During recent air travel in the Middle East, I was taking advantage of a rare opportunity to get caught up on some dated emails, reading and reflection. Reflection, for me, is the return, rebirth or rediscovery of a crucial part of my personal thought and decision making process that has proven “therapeutic” in a lifestyle that is built for speed.

The re-addition of reflection to my decision making cycle has changed me from reactive, to proactive, to adversity. For me, reflection represents the complete circle of thought, concept, effort, result and adjustment. Without reflection, there would be no improvement or adaptation prior to re-engagement. Reflection should serve as your personal after-action report. I feel that reflection should be part of every person’s routine, thought and continuous decision-making cycle. The following experience serves as a product or vignette of my reflections from that trip.

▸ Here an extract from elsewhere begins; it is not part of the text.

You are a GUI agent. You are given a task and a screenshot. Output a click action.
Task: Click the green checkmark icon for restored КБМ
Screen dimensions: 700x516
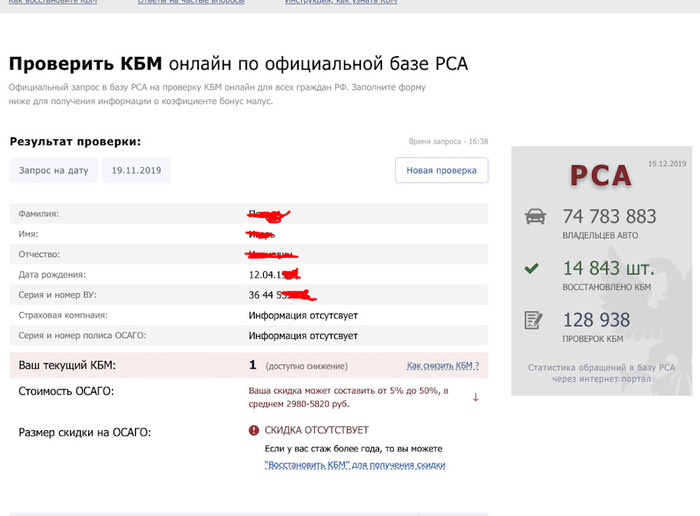[x=532, y=268]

For over a decade, specifically in travel, we have learned that safety is good, awareness is better and creating an environment of security and confidence is optimal. One can certainly argue with the order of that precedence, but regardless, the consideration of these factors and how we or others choose to act upon them determines our behaviors. Are you acting or being required to act in a logical or illogical manners that balance your personal security with your freedoms as an American citizen? Are you achieving life’s fulfillment in a post 9/11 environment, or are you conditioned to continually compromise your liberties based on past events that continue to drive fear?

Back to those emails. One of those emails contained an article sent to me by a respected colleague and mentor. Yay, another article on Al Qaeda! Out of professional courtesy,  I was obliged to read the article and conjure up a response with intellectual injection as a gesture of appreciation for inclusion in this “electronic professional development club.” This specific article instantly captured my interests as it broadly discussed the strategic foundation of Al Qaeda and referenced a book that defined their simplistic views of global insurgency. The book, published in 1965, is titled War of the Flea, by Robert Taber, an American investigative journalist who covered Castro’s operations in the late 1950s.